What to produce — Would you retype, word for word, only the lines from the one holding "800x423 pixels. At" through the final line of the entries below, without the pictures?

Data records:
Segment Open
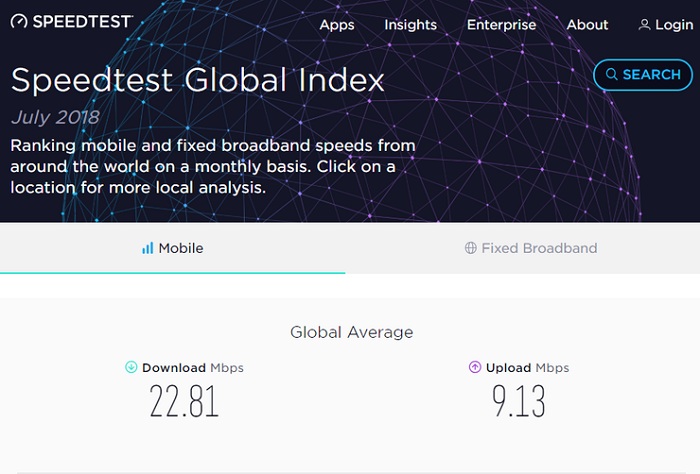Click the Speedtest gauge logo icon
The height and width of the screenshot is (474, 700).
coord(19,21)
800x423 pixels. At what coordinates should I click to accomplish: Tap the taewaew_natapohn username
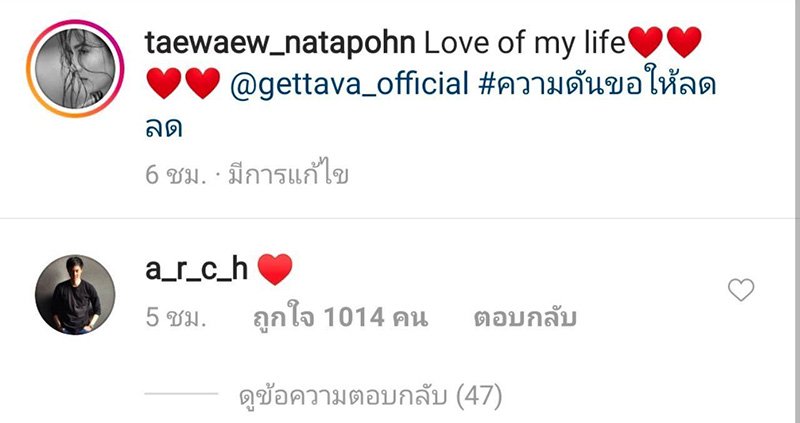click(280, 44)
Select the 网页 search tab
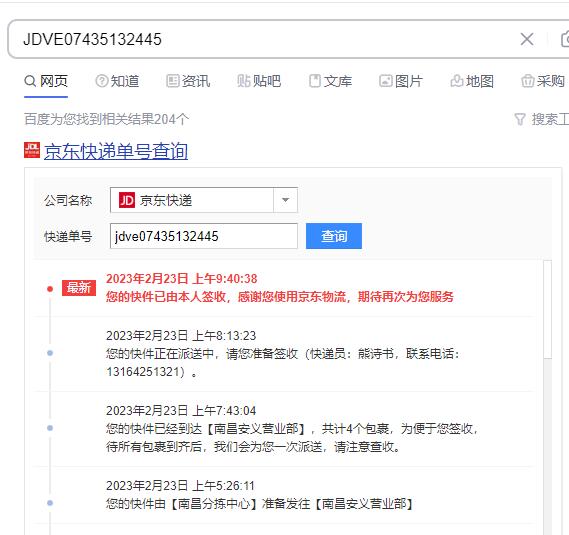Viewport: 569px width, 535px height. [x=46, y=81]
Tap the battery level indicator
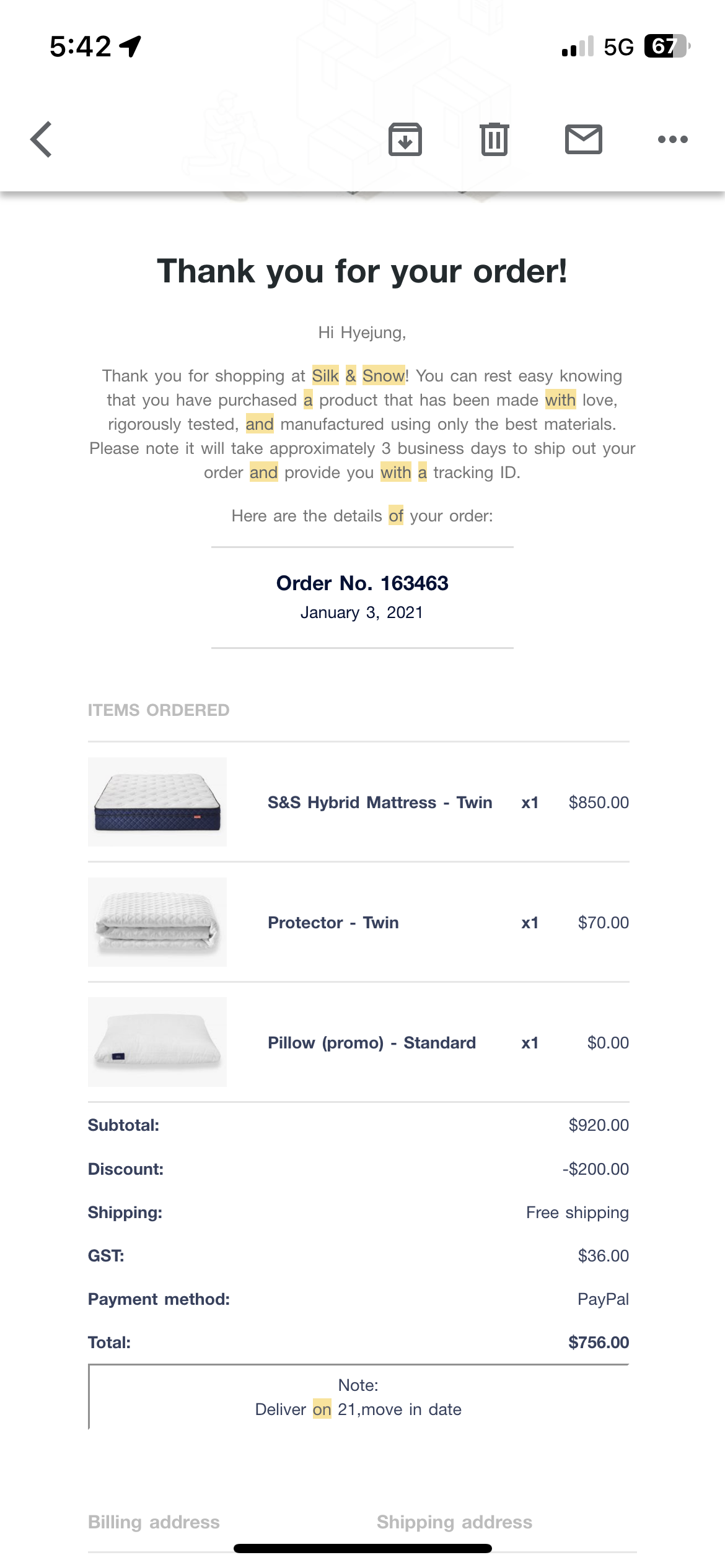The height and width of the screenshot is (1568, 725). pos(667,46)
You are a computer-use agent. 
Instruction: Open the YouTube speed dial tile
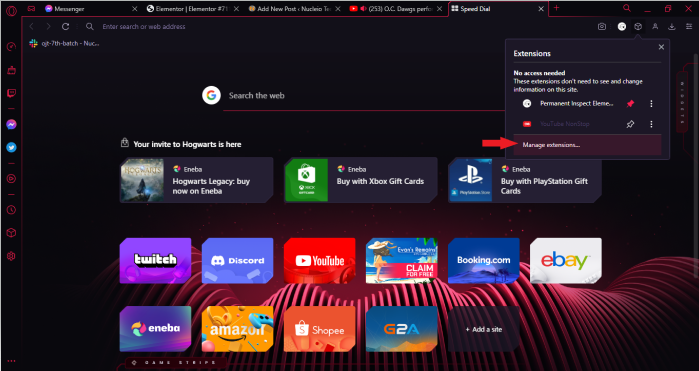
Segment Closed
Reply —
800x423 pixels. At what coordinates should I click to accomplish: Tap the taewaew_natapohn username
click(280, 44)
Select the 网页 search tab
Viewport: 569px width, 535px height. [x=46, y=81]
Tap the battery level indicator
The height and width of the screenshot is (1568, 725). pos(667,46)
You are a computer-use agent. 
Instruction: Open the YouTube speed dial tile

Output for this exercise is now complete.